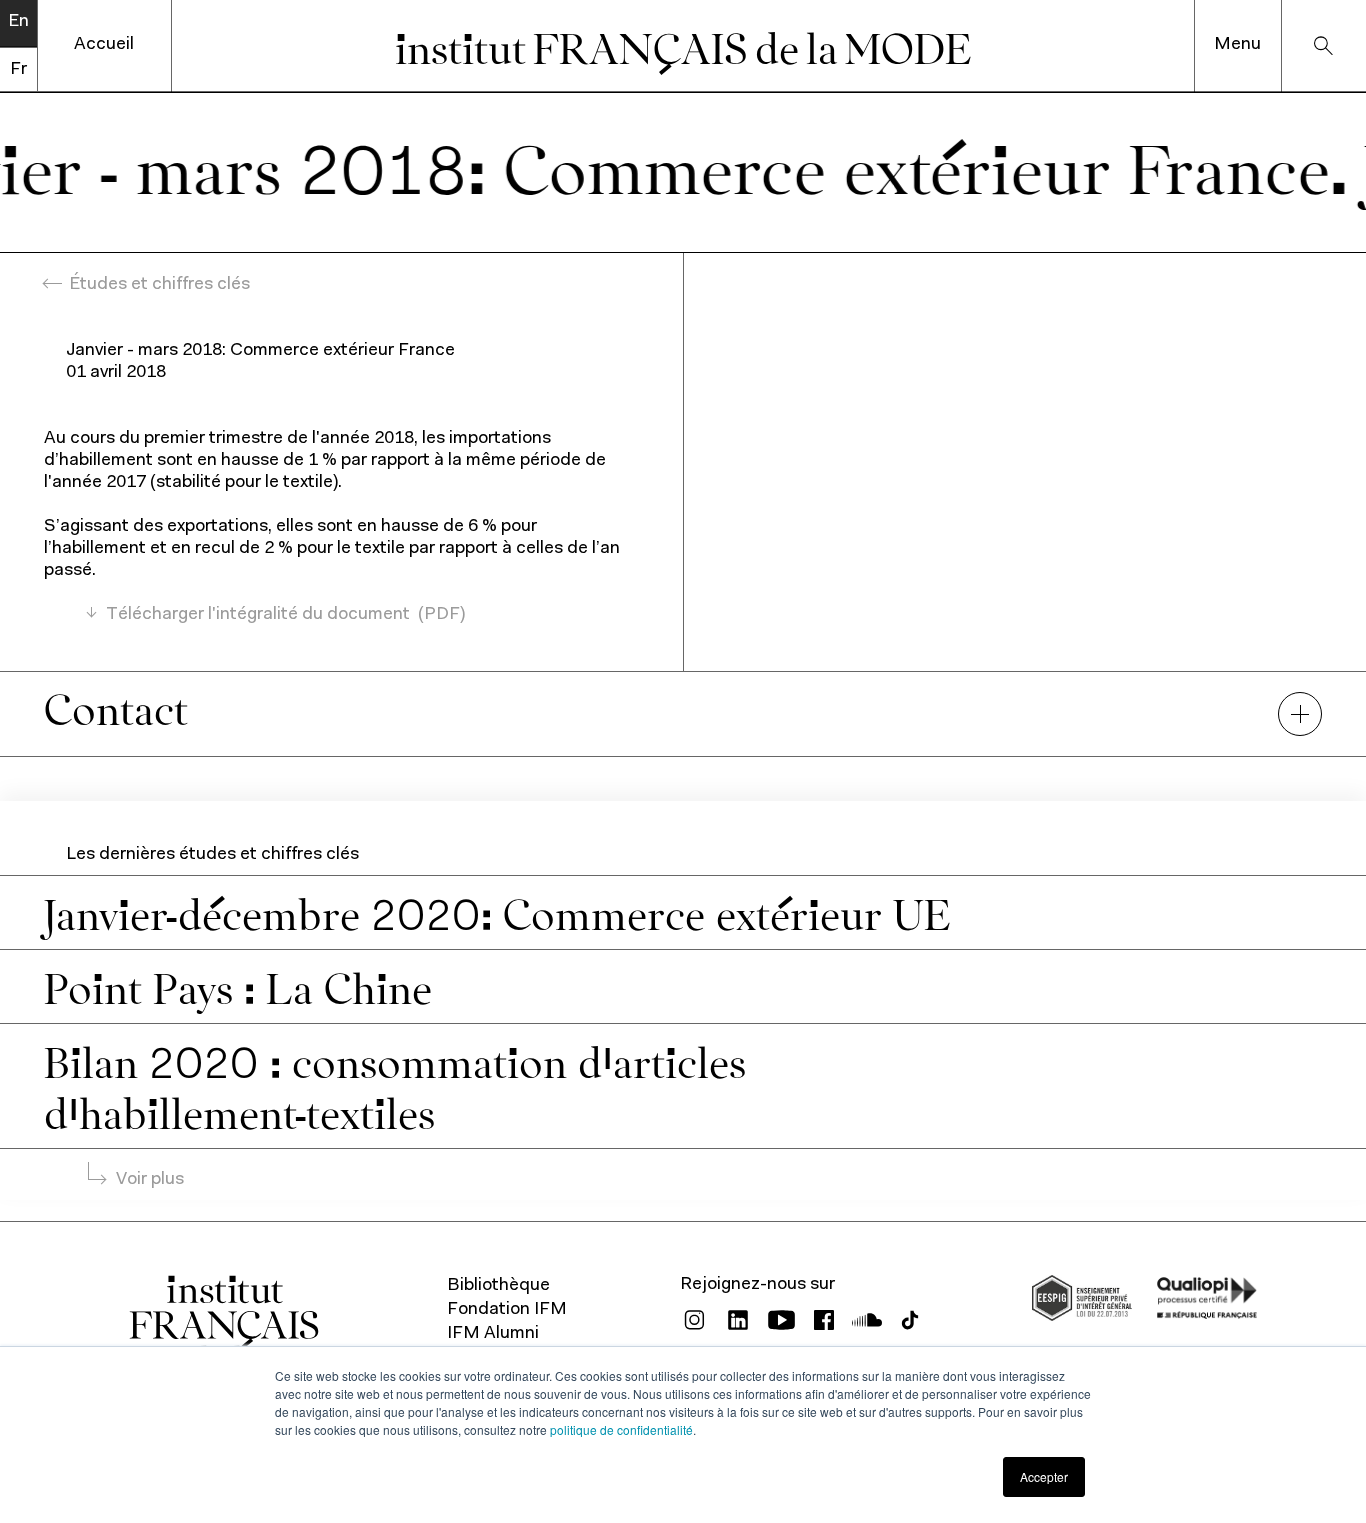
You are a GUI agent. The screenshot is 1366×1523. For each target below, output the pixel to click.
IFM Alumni (493, 1334)
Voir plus (150, 1180)
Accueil (104, 45)
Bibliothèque (498, 1286)
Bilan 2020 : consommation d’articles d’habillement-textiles (395, 1085)
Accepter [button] (1044, 1476)
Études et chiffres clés (159, 285)
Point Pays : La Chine (238, 986)
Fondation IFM (507, 1310)
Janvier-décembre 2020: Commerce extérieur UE (497, 912)
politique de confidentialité (621, 1429)
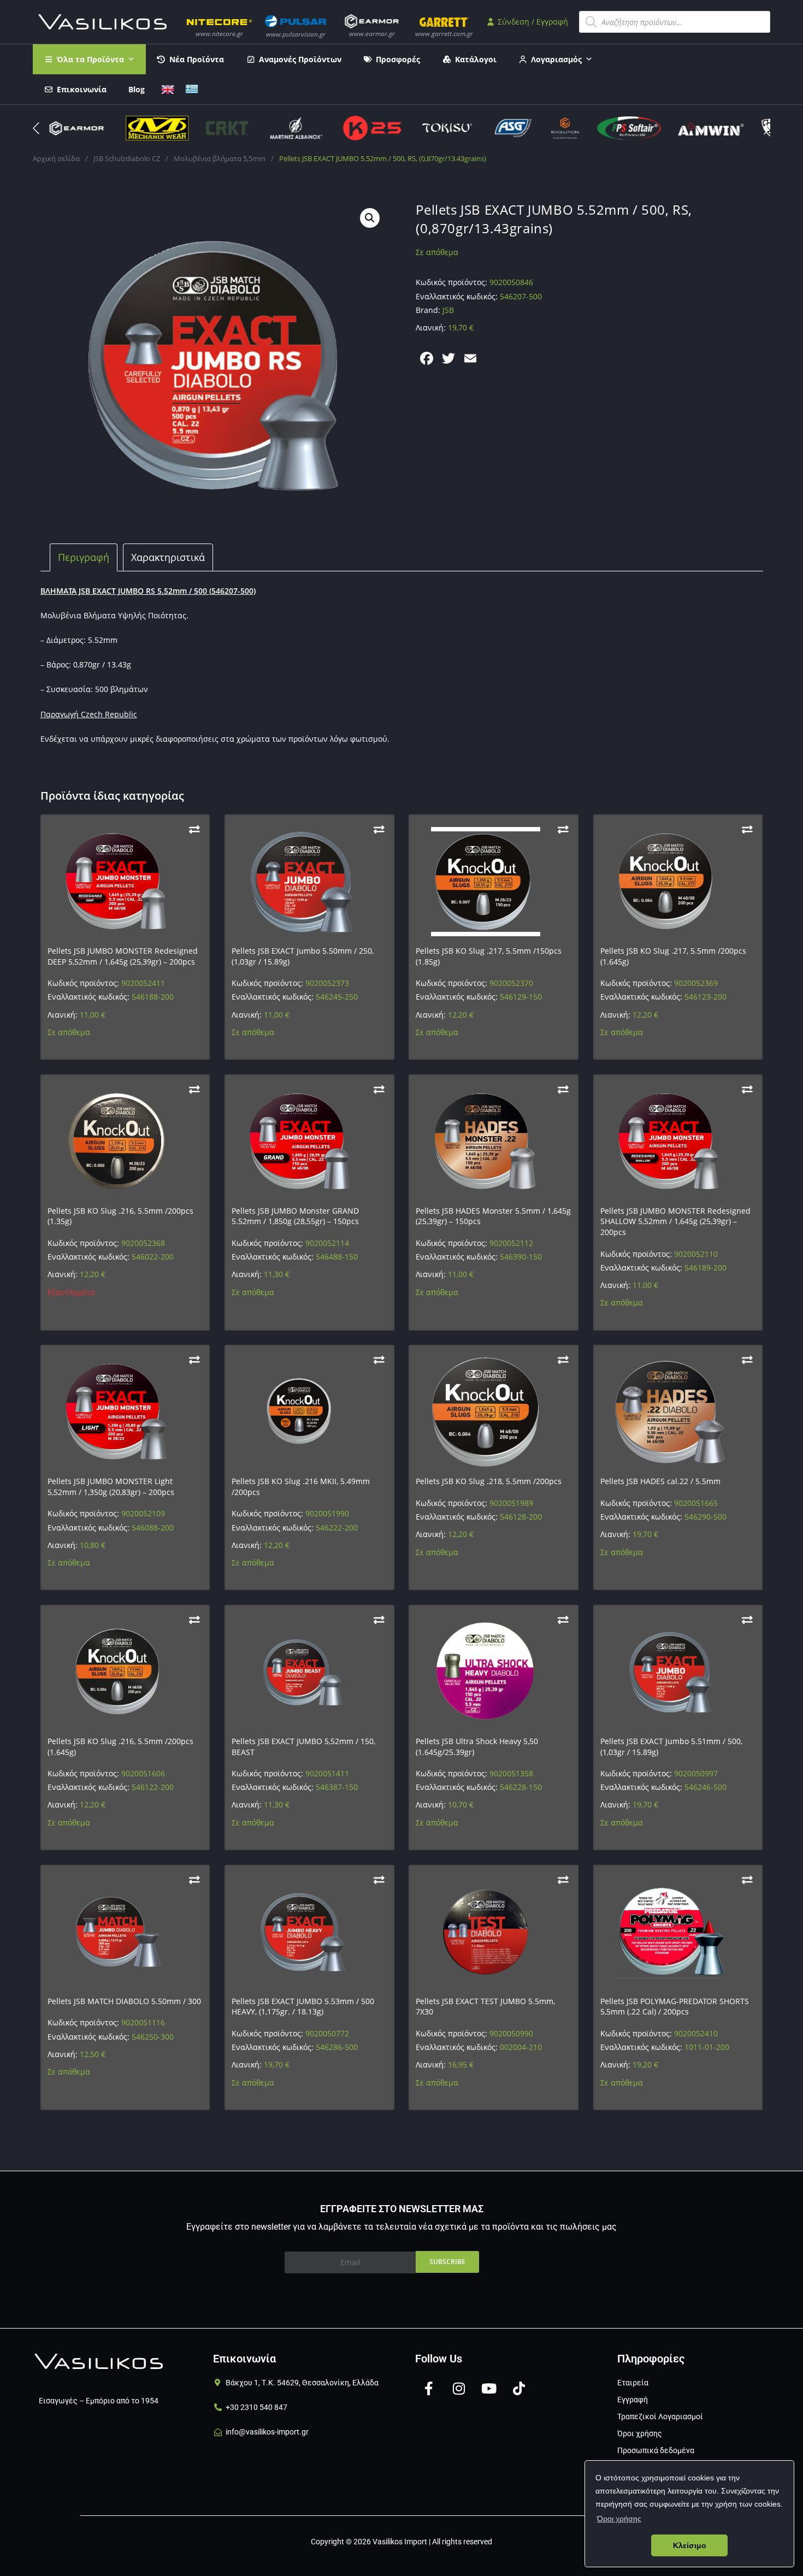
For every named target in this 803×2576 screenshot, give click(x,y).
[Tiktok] (519, 2388)
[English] (167, 88)
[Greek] (191, 88)
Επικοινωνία (82, 89)
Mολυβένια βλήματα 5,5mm (219, 158)
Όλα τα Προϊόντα (90, 59)
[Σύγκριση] (194, 829)
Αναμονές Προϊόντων (300, 59)
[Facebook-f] (428, 2388)
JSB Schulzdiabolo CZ (126, 158)
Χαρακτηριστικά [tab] (168, 557)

------------------------------------------------------------

--- Exercise objective ---
When you set down the material above, keep every word exact and include no pictures.

--- Answer below ---
You are a GUI agent. The screenshot is 1366×1523. For each target below, output the pixel to click.
IFM Alumni (493, 1334)
Voir plus (150, 1180)
Accueil (104, 45)
Bibliothèque (498, 1286)
Bilan 2020 : consommation d’articles d’habillement-textiles (395, 1085)
Accepter [button] (1044, 1476)
Études et chiffres clés (159, 285)
Point Pays : La Chine (238, 986)
Fondation IFM (507, 1310)
Janvier-décembre 2020: Commerce extérieur UE (497, 912)
politique de confidentialité (621, 1429)
For every named target in this 803×2576 screenshot, give click(x,y).
[Tiktok] (519, 2388)
[English] (167, 88)
[Greek] (191, 88)
Επικοινωνία (82, 89)
Mολυβένια βλήματα 5,5mm (219, 158)
Όλα τα Προϊόντα (90, 59)
[Σύγκριση] (194, 829)
Αναμονές Προϊόντων (300, 59)
[Facebook-f] (428, 2388)
JSB Schulzdiabolo CZ (126, 158)
Χαρακτηριστικά [tab] (168, 557)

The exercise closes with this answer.